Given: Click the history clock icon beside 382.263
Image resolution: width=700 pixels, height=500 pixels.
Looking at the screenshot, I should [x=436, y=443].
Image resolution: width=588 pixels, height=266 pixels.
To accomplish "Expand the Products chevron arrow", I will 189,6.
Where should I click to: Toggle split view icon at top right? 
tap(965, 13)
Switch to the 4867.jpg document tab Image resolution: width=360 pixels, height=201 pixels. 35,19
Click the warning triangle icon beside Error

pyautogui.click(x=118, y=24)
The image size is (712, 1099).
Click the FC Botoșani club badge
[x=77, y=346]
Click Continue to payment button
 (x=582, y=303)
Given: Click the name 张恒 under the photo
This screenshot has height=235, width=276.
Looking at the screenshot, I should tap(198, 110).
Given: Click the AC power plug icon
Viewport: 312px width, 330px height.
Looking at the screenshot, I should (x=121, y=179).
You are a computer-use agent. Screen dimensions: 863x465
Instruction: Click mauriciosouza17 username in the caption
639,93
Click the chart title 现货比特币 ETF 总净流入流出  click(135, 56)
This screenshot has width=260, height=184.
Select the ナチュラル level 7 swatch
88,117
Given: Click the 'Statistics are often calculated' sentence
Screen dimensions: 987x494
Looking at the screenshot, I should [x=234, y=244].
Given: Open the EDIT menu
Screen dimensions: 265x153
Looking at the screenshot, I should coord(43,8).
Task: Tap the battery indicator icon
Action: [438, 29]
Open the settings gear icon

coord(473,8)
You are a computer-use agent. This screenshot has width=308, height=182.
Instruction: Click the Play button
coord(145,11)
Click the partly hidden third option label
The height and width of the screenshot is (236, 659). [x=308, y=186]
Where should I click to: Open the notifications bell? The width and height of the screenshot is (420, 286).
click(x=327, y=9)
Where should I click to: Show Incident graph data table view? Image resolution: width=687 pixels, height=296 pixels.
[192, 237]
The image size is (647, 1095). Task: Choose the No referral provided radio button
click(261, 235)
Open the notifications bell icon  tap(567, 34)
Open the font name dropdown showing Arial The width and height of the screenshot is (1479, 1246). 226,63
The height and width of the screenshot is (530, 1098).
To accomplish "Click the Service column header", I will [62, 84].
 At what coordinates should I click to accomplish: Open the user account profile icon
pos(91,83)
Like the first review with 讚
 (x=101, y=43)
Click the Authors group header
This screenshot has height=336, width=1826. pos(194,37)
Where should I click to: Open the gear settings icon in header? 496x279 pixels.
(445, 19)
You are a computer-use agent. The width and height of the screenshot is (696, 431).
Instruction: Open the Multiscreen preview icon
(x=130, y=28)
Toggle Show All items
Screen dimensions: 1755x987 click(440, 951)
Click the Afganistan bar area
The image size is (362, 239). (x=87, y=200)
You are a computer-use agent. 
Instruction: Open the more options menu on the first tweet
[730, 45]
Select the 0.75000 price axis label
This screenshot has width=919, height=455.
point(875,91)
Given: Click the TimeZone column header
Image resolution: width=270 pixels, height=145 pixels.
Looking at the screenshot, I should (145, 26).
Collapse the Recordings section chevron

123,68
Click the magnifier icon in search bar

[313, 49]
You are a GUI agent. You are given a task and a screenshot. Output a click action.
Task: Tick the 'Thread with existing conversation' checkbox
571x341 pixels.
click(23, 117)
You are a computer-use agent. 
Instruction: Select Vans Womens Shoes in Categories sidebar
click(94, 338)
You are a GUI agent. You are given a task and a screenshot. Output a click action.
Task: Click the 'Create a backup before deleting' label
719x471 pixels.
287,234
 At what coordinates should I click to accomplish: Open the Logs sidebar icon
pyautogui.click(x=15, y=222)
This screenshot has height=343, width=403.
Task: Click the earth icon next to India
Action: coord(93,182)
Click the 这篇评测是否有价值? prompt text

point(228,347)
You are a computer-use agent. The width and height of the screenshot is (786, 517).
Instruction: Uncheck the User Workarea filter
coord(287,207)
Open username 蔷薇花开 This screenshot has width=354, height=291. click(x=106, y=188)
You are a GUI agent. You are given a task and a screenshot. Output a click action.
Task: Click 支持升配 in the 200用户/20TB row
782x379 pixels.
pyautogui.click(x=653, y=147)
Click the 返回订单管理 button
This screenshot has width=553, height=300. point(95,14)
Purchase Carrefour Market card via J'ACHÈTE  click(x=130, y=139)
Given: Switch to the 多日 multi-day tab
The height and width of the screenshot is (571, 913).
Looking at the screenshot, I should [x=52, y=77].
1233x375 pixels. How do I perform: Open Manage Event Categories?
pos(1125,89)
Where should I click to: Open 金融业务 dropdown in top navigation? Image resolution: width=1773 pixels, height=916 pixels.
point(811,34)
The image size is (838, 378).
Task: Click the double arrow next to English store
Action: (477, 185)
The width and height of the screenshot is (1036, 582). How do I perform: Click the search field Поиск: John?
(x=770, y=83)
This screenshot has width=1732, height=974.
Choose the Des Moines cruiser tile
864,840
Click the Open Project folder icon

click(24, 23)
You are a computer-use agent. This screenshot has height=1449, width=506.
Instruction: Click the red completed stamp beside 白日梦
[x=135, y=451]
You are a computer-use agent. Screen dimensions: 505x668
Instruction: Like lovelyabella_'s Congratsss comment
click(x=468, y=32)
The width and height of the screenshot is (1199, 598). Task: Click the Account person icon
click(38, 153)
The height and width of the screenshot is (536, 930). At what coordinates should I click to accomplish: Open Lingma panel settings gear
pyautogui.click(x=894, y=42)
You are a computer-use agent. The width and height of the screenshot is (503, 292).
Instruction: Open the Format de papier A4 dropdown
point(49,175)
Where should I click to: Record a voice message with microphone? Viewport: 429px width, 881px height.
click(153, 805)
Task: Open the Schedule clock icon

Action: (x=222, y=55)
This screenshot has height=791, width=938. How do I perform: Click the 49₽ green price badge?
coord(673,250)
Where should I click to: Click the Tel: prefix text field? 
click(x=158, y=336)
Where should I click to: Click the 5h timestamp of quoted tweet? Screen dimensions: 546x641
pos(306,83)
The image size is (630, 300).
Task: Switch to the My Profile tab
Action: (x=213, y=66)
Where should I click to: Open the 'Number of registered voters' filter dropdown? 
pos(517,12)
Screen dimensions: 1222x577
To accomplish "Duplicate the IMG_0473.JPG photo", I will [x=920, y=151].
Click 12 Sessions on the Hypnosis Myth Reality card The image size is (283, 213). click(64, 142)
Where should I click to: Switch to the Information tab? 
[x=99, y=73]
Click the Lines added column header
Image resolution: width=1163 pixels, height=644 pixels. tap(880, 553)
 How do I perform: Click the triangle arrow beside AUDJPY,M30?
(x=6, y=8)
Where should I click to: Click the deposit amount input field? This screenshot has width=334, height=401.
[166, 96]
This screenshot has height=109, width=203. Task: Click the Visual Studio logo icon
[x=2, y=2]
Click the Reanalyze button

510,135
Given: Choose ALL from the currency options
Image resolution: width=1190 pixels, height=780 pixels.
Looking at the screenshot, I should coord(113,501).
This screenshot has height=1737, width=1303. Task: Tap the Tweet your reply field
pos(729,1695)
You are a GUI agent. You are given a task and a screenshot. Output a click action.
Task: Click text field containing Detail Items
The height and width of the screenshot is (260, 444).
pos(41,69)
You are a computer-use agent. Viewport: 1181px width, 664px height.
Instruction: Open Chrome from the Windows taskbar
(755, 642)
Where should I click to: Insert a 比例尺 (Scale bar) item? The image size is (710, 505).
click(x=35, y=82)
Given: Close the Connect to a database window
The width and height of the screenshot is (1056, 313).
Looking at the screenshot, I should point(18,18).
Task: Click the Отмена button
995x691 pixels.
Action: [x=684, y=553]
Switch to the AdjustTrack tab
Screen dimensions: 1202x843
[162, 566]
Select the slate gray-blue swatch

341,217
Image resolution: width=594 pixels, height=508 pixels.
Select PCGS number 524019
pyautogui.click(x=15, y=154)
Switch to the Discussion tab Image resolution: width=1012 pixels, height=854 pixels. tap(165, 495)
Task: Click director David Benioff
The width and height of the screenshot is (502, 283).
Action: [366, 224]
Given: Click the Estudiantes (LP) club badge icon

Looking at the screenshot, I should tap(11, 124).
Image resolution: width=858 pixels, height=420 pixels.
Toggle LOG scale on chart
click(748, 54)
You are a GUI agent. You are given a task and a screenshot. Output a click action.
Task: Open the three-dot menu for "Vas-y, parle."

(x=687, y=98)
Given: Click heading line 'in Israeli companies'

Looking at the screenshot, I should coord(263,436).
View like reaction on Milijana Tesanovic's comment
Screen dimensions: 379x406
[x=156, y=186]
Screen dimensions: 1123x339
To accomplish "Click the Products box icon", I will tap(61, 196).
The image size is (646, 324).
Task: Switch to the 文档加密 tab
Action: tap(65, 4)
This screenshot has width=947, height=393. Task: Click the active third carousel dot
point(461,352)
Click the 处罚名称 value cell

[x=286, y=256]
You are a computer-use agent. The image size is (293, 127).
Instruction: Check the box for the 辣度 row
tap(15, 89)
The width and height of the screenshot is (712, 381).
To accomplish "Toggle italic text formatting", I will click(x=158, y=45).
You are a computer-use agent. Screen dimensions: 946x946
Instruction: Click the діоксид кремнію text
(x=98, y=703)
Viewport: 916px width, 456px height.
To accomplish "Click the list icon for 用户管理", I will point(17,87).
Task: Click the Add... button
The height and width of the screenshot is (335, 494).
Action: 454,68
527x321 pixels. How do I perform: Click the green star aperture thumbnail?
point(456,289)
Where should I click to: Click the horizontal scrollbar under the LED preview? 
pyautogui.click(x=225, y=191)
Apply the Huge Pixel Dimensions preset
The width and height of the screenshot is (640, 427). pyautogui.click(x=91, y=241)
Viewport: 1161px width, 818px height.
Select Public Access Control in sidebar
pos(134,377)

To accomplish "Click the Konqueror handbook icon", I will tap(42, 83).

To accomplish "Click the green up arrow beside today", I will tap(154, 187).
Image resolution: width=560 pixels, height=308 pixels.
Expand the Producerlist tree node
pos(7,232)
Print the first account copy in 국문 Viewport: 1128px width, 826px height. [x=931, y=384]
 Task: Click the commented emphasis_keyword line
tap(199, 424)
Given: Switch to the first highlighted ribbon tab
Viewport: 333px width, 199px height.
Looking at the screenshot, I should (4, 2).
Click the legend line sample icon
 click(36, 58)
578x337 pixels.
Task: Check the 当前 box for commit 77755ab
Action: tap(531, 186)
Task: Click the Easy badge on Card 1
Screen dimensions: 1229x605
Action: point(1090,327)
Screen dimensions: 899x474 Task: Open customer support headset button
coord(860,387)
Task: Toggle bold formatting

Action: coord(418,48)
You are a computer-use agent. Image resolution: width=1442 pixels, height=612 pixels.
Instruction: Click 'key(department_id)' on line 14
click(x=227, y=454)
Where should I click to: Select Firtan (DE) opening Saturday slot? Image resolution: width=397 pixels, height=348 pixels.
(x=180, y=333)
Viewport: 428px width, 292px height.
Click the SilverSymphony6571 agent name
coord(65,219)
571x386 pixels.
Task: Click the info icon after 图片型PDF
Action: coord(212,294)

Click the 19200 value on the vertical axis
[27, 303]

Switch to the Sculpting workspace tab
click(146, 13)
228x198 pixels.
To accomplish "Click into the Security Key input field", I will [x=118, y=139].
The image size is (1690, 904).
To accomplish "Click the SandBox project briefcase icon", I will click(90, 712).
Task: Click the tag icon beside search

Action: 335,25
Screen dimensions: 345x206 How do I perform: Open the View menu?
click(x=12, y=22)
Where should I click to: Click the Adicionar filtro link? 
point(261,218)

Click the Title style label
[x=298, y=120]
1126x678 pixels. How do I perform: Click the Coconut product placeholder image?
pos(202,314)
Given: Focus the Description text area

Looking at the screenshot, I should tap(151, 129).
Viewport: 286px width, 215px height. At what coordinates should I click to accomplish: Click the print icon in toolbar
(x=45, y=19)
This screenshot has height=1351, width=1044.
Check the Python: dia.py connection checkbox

......

- YOUR TASK: Return, word for word, every line from the top of the entries down to the line that holds "Switch to the 4867.jpg", both included.

- OUTPUT OF THE TASK:
Given: Click the history clock icon beside 382.263
Image resolution: width=700 pixels, height=500 pixels.
Looking at the screenshot, I should [x=436, y=443].
Image resolution: width=588 pixels, height=266 pixels.
To accomplish "Expand the Products chevron arrow", I will 189,6.
Where should I click to: Toggle split view icon at top right? 
tap(965, 13)
Switch to the 4867.jpg document tab Image resolution: width=360 pixels, height=201 pixels. 35,19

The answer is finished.